Return only the number of lines in the entries below that hold the word "Open".

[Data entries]
# # #

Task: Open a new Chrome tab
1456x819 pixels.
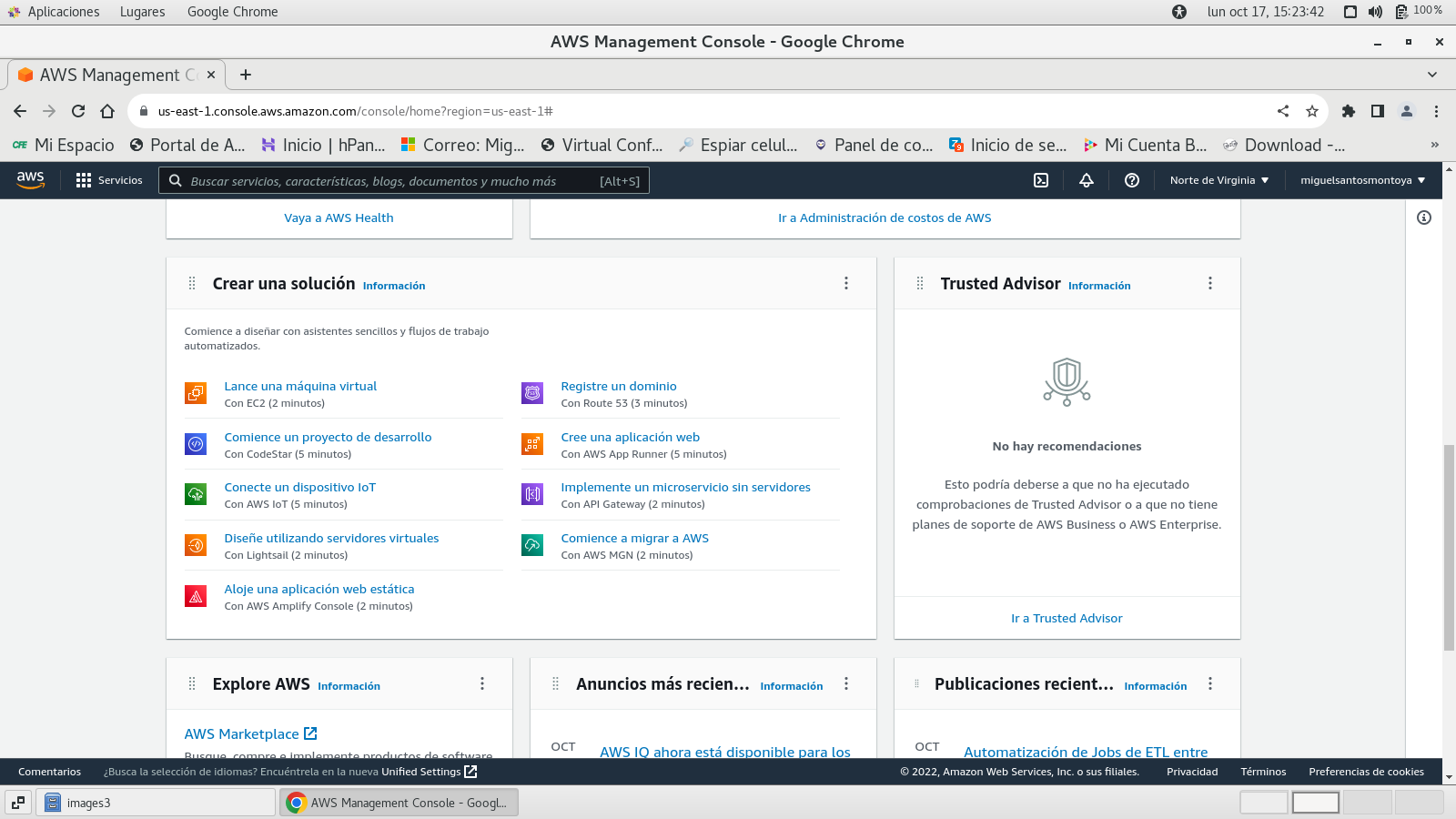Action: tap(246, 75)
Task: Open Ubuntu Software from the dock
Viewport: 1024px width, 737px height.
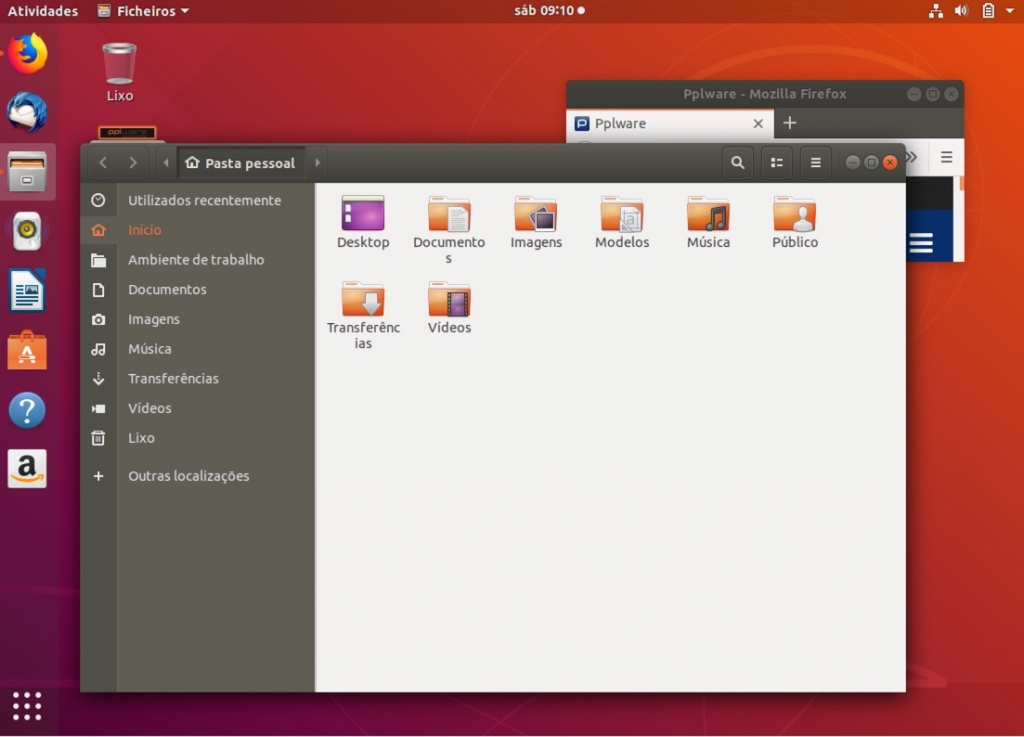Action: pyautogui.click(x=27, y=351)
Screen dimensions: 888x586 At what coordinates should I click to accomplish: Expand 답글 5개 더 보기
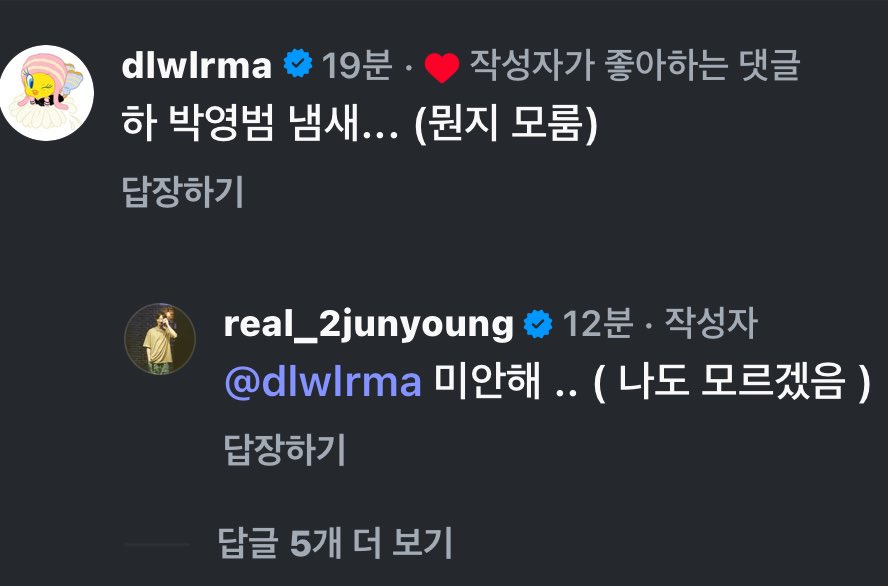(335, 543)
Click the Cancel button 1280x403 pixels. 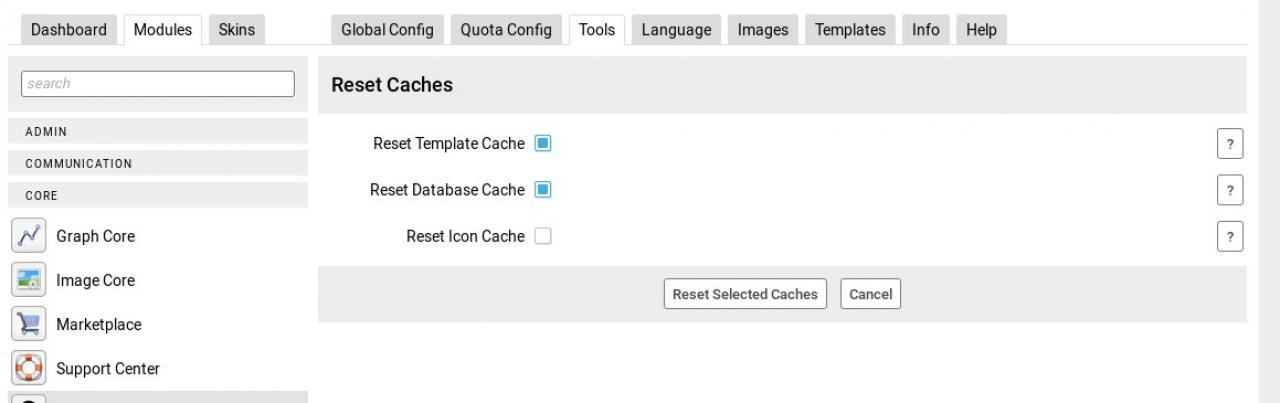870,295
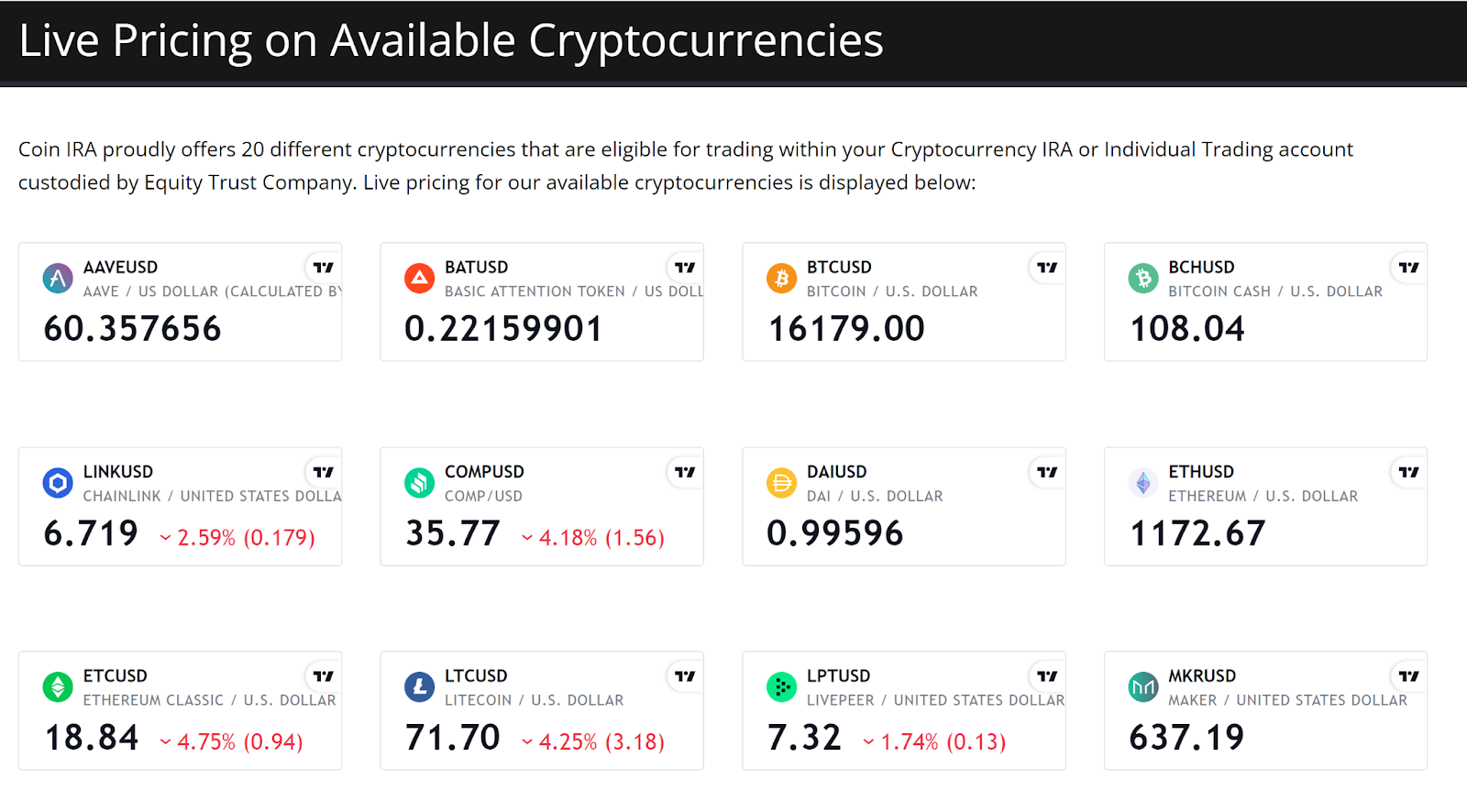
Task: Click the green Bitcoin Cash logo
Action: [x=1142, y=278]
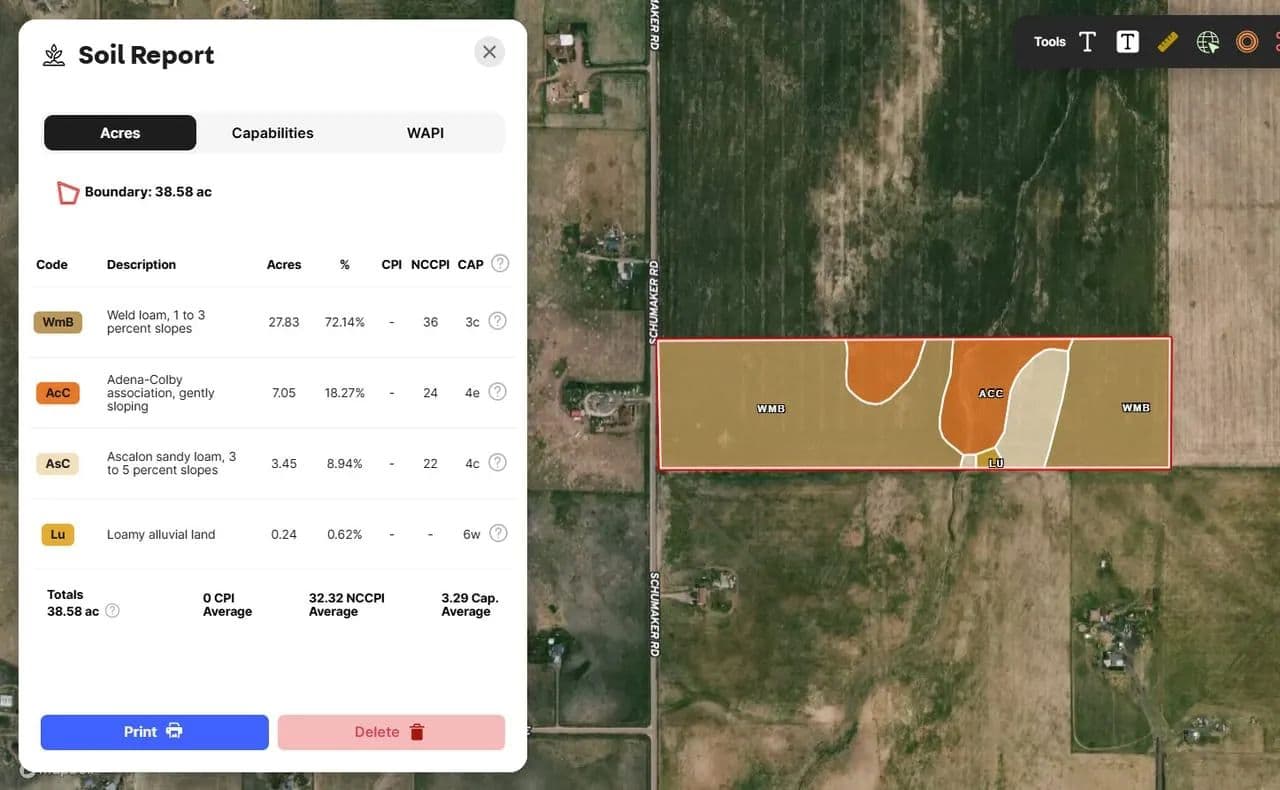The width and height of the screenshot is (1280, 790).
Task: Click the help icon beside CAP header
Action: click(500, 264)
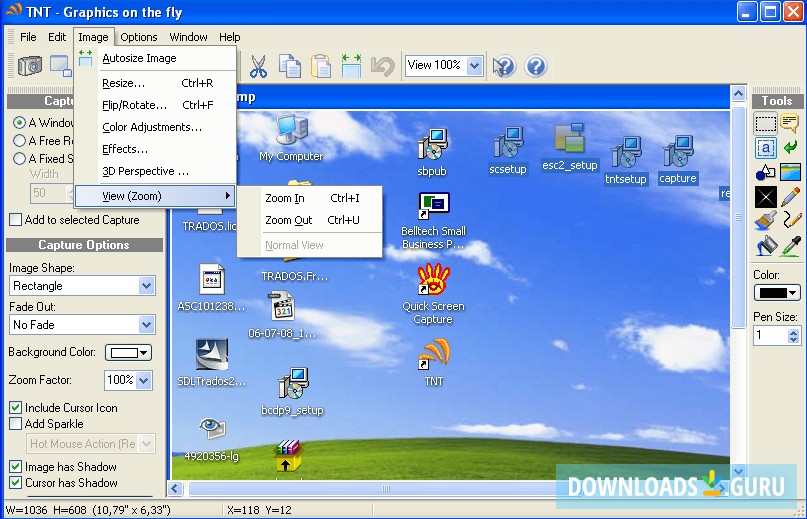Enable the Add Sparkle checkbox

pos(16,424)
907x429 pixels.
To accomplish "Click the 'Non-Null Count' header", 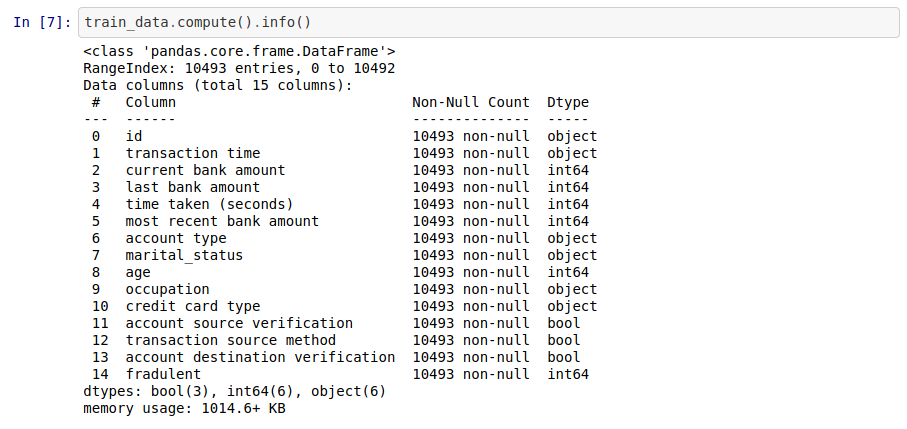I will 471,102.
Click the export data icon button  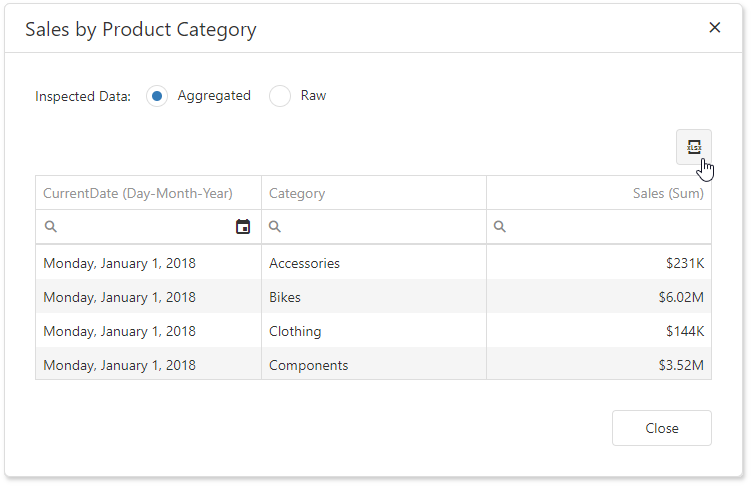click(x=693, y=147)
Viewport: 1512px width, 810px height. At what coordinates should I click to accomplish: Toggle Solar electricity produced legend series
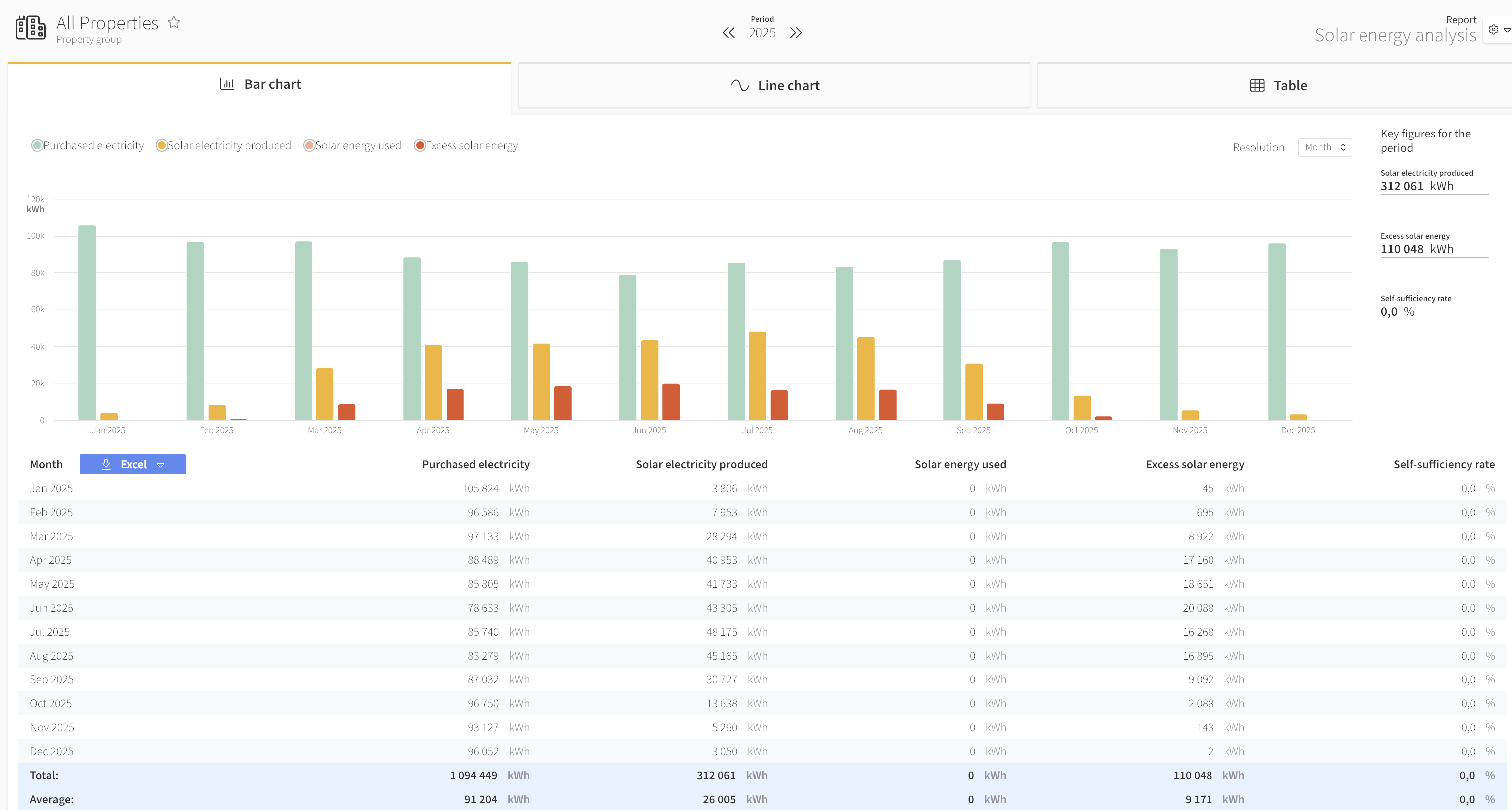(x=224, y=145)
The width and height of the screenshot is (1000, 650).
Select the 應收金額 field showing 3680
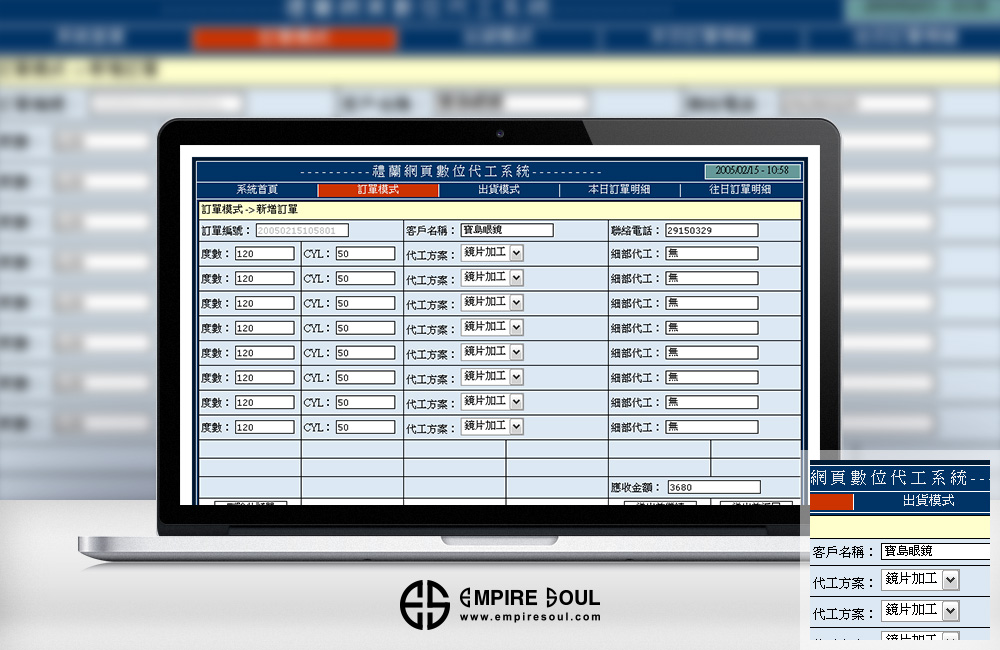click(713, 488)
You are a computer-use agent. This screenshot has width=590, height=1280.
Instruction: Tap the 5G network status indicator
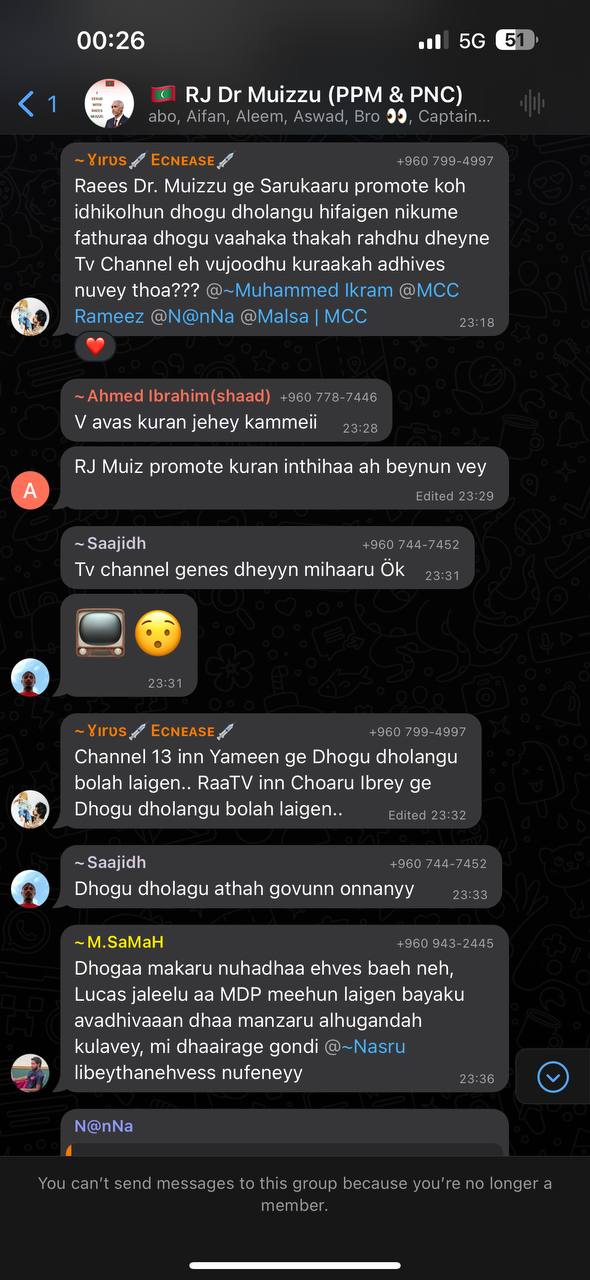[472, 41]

# # #

COMPLETED TASK.
2